Lay out every one of the records below as a numbered list with no blank lines, and leave the pictures out.

** begin Information provided **

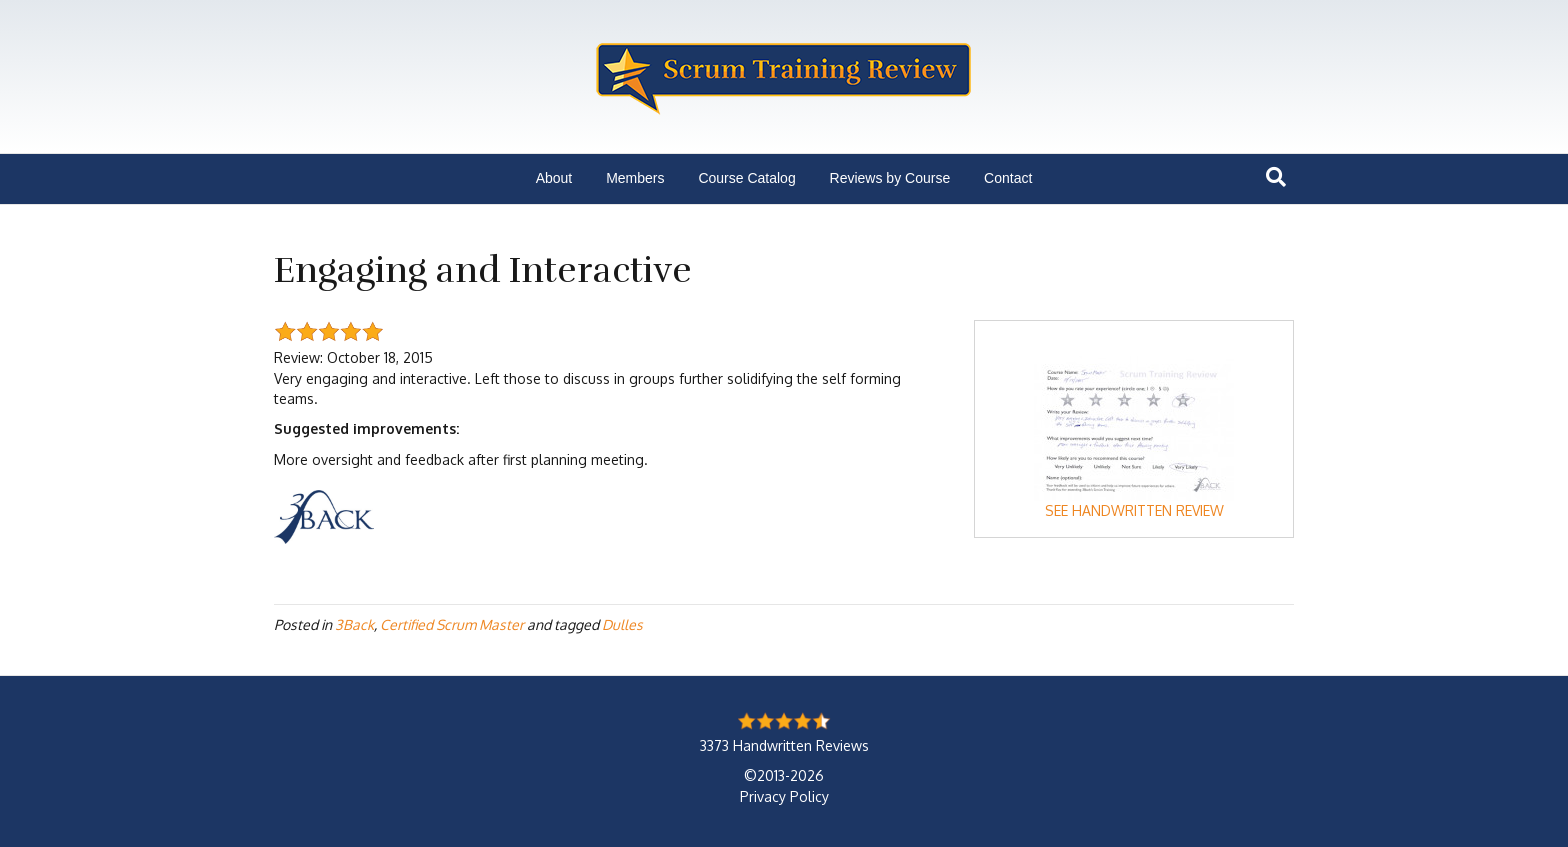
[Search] (1276, 177)
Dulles (622, 624)
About (554, 178)
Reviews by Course (890, 178)
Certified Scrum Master (452, 624)
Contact (1008, 178)
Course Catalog (746, 178)
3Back (354, 624)
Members (635, 178)
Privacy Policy (784, 796)
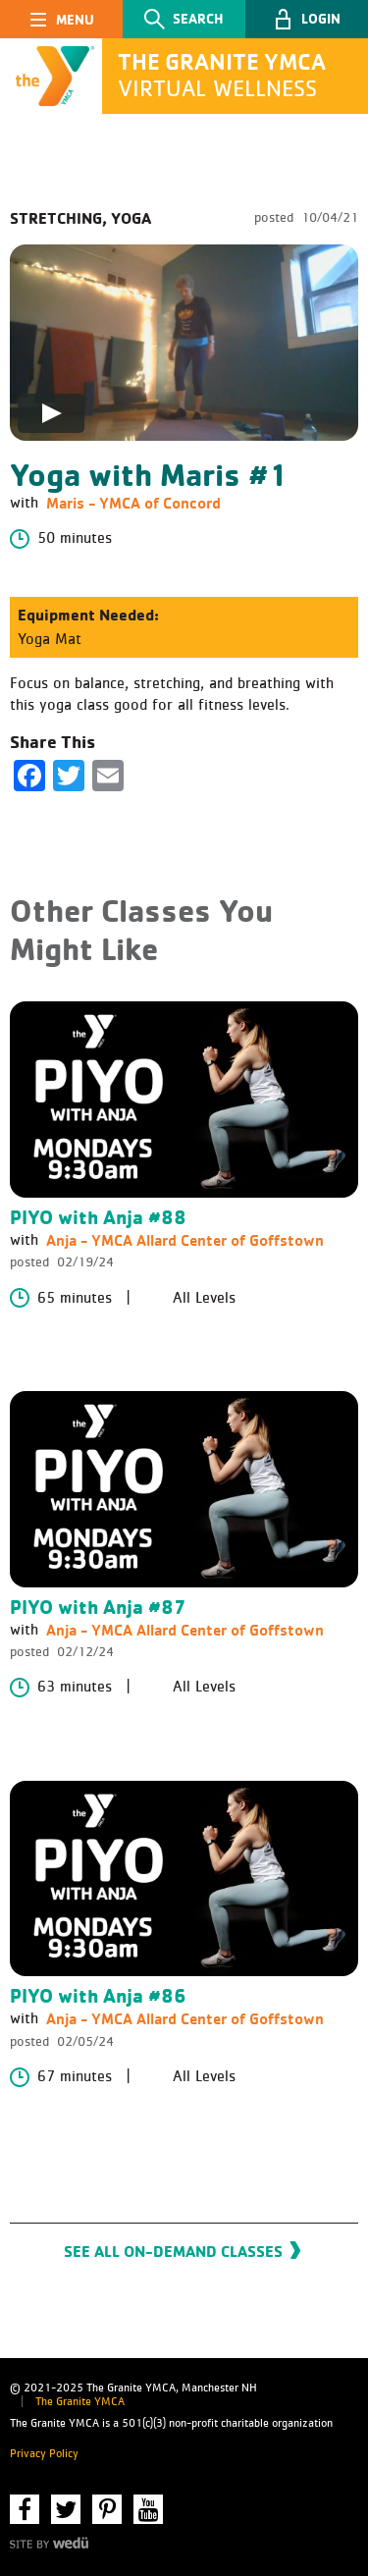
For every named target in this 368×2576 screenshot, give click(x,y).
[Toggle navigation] (61, 19)
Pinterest (107, 2509)
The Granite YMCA (80, 2402)
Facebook (24, 2509)
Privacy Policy (44, 2454)
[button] (306, 19)
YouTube (148, 2509)
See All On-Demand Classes (173, 2251)
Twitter (65, 2509)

** end Information provided **

Expected output:
1. [Search] (1276, 177)
2. Dulles (622, 624)
3. About (554, 178)
4. Reviews by Course (890, 178)
5. Certified Scrum Master (452, 624)
6. Contact (1008, 178)
7. Course Catalog (746, 178)
8. 3Back (354, 624)
9. Members (635, 178)
10. Privacy Policy (784, 796)
11. For every named target in this 368×2576 screenshot, give click(x,y).
12. [Toggle navigation] (61, 19)
13. Pinterest (107, 2509)
14. The Granite YMCA (80, 2402)
15. Facebook (24, 2509)
16. Privacy Policy (44, 2454)
17. [button] (306, 19)
18. YouTube (148, 2509)
19. See All On-Demand Classes (173, 2251)
20. Twitter (65, 2509)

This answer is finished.